Rolling it up and folding it away at the end of the evening to make space for my son to play the next day also turns out to be an unexpected pleasure. It’s like it helps to keep this quilt to myself. A solitary thing I am doing for me. I’ll share it only when it and I am ready.

Sewing the first two lines

Stitching first line

This is nerve-wracking. Is it all going to be straight? Are all the blocks the same size? Did I get a quarter inch seam on every single patch in this line (of course I didn’t)? Will it matter? Can I fix any mistakes as I go along? Erm… I had better.

Perhaps you can see the pins in the two blocks waiting to be sewn onto the long line of eleven blocks. They are there to remind me which way round to sew them.

Even with the pins I was terrified of getting it wrong and sewing it upside down or back to front.

First two lines

PHEW! It’s all fine! My first two lines are (more-or-less) straight. The big diamonds all seem to look right and the main thing is that the thing is going to be big enough. My maths did not fully desert me when I was sizing up the pattern I used.

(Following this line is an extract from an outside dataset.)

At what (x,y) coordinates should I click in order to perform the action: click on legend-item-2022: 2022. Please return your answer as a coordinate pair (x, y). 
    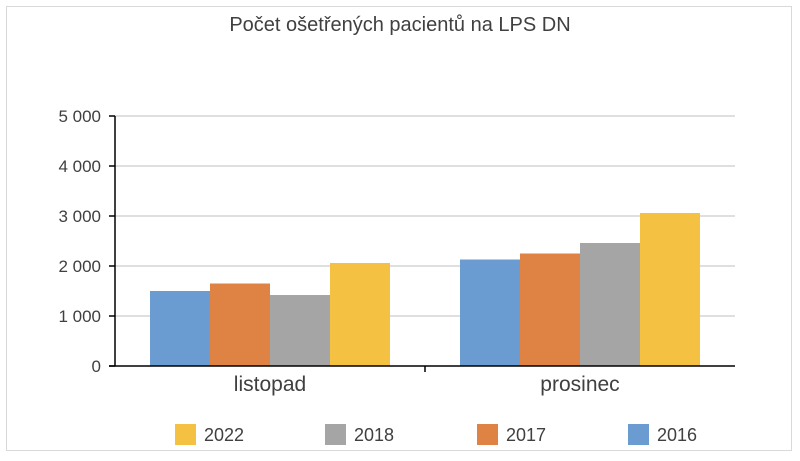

I am really getting excited about this now.
Pin cushion

Oh, and here’s a close up of my pin cushion. Everyone needs a patchwork pin cushion to match the quilt they’re making, right?

Stay out of the sitting room

Stay out of the sitting room!

This quilt has taken over my life (and my home). It’s not the most practical of hobbies when you have a full-time job, a two year-old and a two-bedroom flat.

Oh, and can you see an ugly, small children’s armchair in the background that’s in desperate need of being re-upholstered? That’s a future project.

Better finish this quilt first, though.

Assembly, at last

Happy happy joy joy! Time to put all of the blocks together and play around with colour combinations. This is what I’ve been waiting months for.

I resisted the temptation to start sewing the blocks together until I had made all of them. This was hard as I got more and more excited about the overall design the higher the stacks of little blocks got. Enthusiastic friends didn’t help much with my resolve, as they demanded that I lay the blocks out before I had made all of them to get a feeling for the quilt. I had to bite my lip so that I didn’t (entirely) display my obsession or pedantry by pointing out that there was no way they could get a feeling for the quilt until the quilt was actually a quilt.

This is what I've been waiting for: assembling the quilt top

This is what I’ve been waiting for: assembling the quilt top

I have pinned it all to a massive sheet so that I can sew a line of blocks at a time and know where they all need to go. It took an hour just to pin it.

Although it feels as though I have progressed at a great pace this week, it will still take me months to finish this quilt. As long as it’s done by Winter, I’ll be happy. Then I’ll have the world’s cosiest bed.

All patchwork blocks completed!

All patchwork blocks completed!

This is what you need for a UK king-sized Jacob’s Ladder quilt: 121 8″ square blocks of 12 patches for the main quilt; 44 half blocks for the border; 4 4″ square patches for the corners.

A few days later – oh dear, I wish someone who knows what they are doing had looked at this photo. I now realise that I shouldn’t have sewn all of my half blocks for the border together as some of them need to face the opposite way to fit into the border correctly.